NONE of this is easy - I'm really not a fan of him at all. But it's the price I pay (and knew I'd pay) for being with an amazing women and getting the honour of being heavily involved with her daughter's lives. I'm pretty sure he doesn't have any fondness for me either by the way, but is also doing his part. It has SUCH a positive effect on the girl's happiness, and we've really had no issues relating to me moving in with them at all - I'm sure this has helped with that.

If there's part of me that gets a streak of male competitiveness now and again, I satisfy that by not letting him see that his presence in any way bothers me.

But he's around 30? I'm 40 this year, and can probably confess that I may well have found it harder a decade ago.

How bad a person the girl's dad was to my girlfriend is not my issue to act on or resolve. If he was hassling her now, maybe I'd have an input, but she resolved the issues between them when she kicked him out and made it clear she was not going to tolerate it any longer. It's not my battle, however much male ego might try and persuade me otherwise.

He needs to understand you don't need saving from him or anything - you already did that part. It's a shame - it sounds like he has the toolset to make you and your kids happy, but can't let go of an this - and as an issue it will grow.

Soconfusedabouteverything · 24/07/2018 11:16

Great post newlevels. Thanks

OP posts:
MessyBun247 · 24/07/2018 13:12

‘His mum was here when xh dropped off a couple of weeks ago and xh tried to engaged her in chit chat. Hence her opinion’

But engaging in chit chat is just what civilised, mature adults do. I don’t understand the issue?
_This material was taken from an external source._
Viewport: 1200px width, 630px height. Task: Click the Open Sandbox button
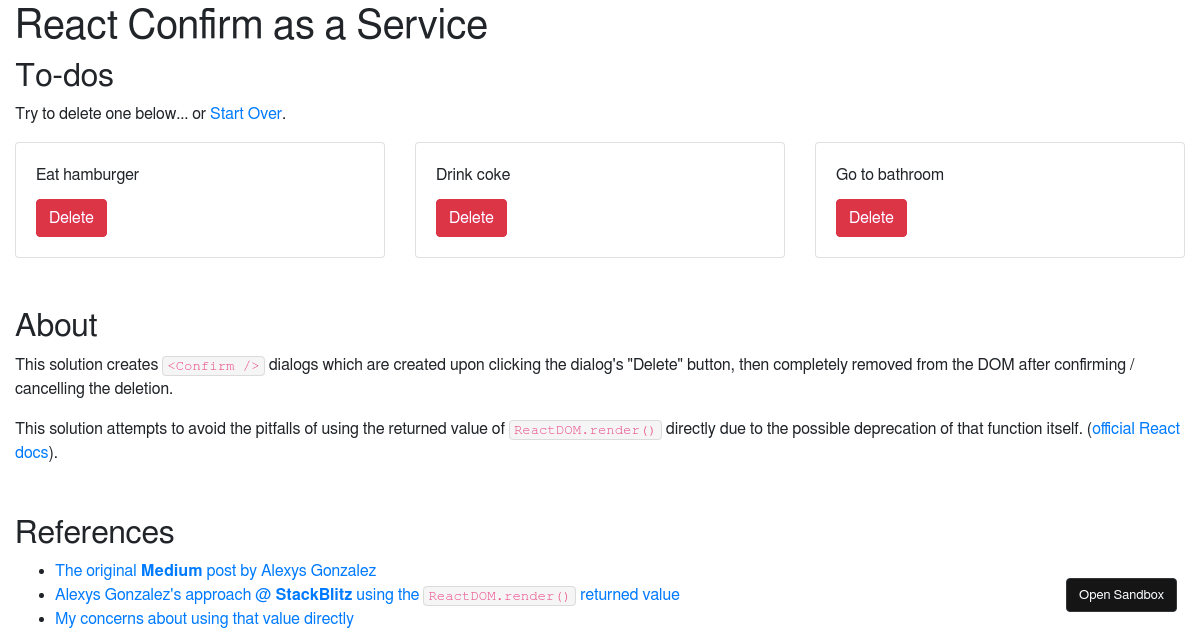point(1121,594)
hellsbellsmelons · 24/07/2018 13:55

he said his mum agrees how wrong it is
This made me cringe.
So now he's got mummy involved.
And why does her opinion matter?
Your XH tried to have a chit chat with her.
I assume he wasn't rude.
But your DP and his mother are being really rude.
You know what to do OP.
This is NOT OK.
He cannot dictate what happens in your house or who enters it!
It's that simple.
He seems like an immature idiot and you can see where he gets it from.
He sounds controlling and he's not backing down.
I'm glad you are standing your ground.
This won't improve if he moves in.
It will escalate and it WILL get worse.

Loopytiles · 24/07/2018 14:53

Good for you, newlevel.

SandyY2K · 24/07/2018 15:04

Do you think your Ex wants you back?

He is really trying to be ever so nice and charming? Or is that his natural personality?

Did he know it was your BFs mum?

Soconfusedabouteverything · 24/07/2018 15:16

He definitely has no interest in getting me back. Has made that abundantly clear. I think he just wants the kids coming out of this as best they can. Like I do.

OP posts:
Soconfusedabouteverything · 24/07/2018 15:16

Yes he knew.

OP posts:
notthisagain83 · 24/07/2018 15:33

@Soconfusedabouteverything i would be exactly the same as you.
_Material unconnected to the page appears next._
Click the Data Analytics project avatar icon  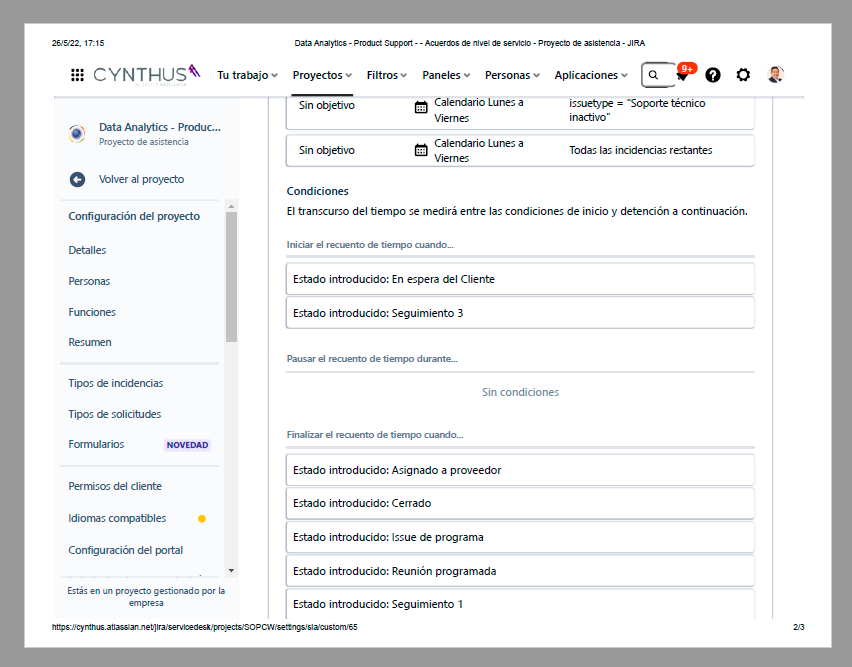point(77,133)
I don't like my DD's dad but we co-parent well for the sake of our DD. We message each other during the week and he will message me photos when she is with him. I often stand and have a chat with him when i collect and we hare both flexible. We had an awful relationship when we first broke up and it was horrid for everyone. We don't agree on everything but i picked my fights and we both make it all as easy as possible. Our DD is a happy well rounded child.
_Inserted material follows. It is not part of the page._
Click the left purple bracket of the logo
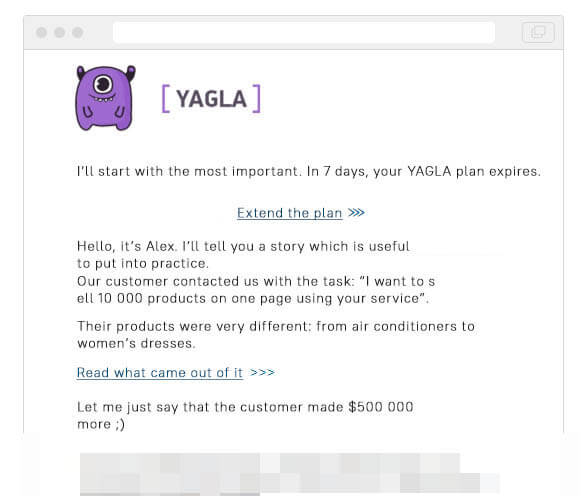The width and height of the screenshot is (586, 496). click(x=166, y=99)
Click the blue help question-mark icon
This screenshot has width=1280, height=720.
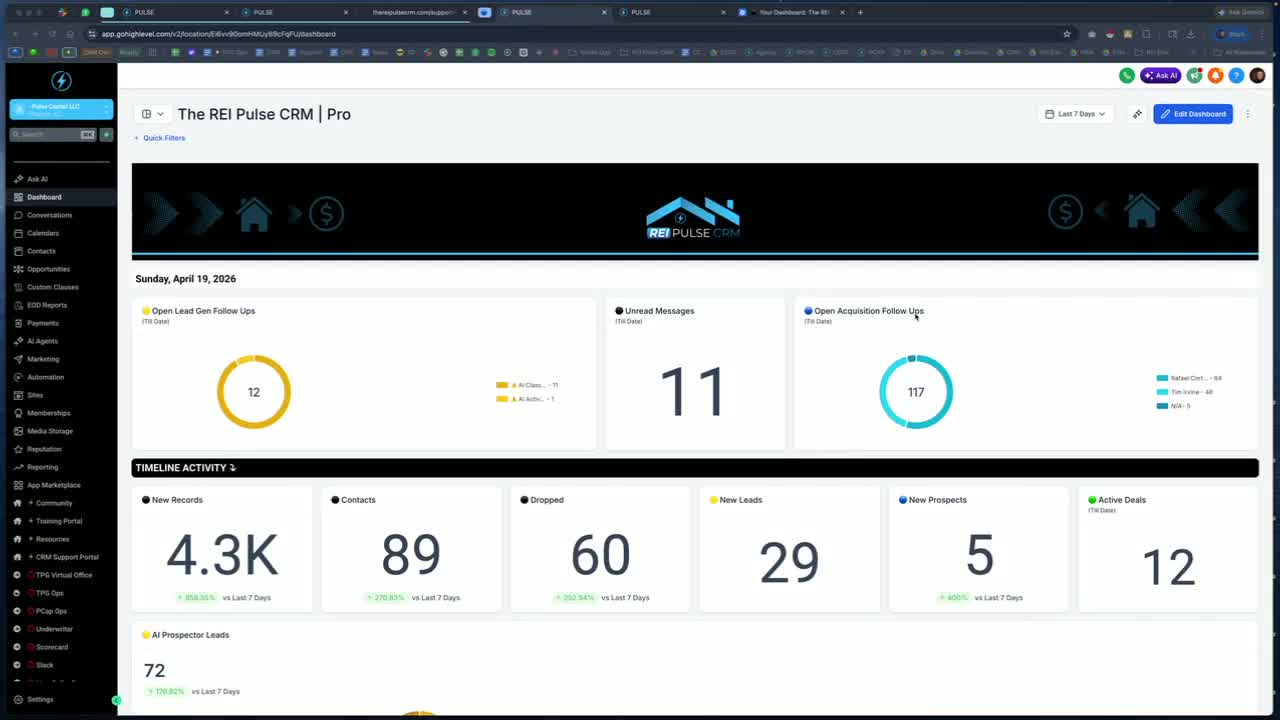[x=1236, y=75]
I defy anyone who will come into our lives and try and change how we co-parent. It works for us.

My bet is that he is jealous that he cannot provide for his DC the same way and that his ex cannot be as you are.

Prawnofthepatriarchy · 24/07/2018 15:38

I'm a stepmother of many years standing, and my relationship with my DSD is brilliant. I would never have dreamed of behaving as this new DP of yours is doing. He's arrogant and he's showing no respect for you or your successful co parenting. He should be letting you lead the way and at this point he should not be disciplining your DC.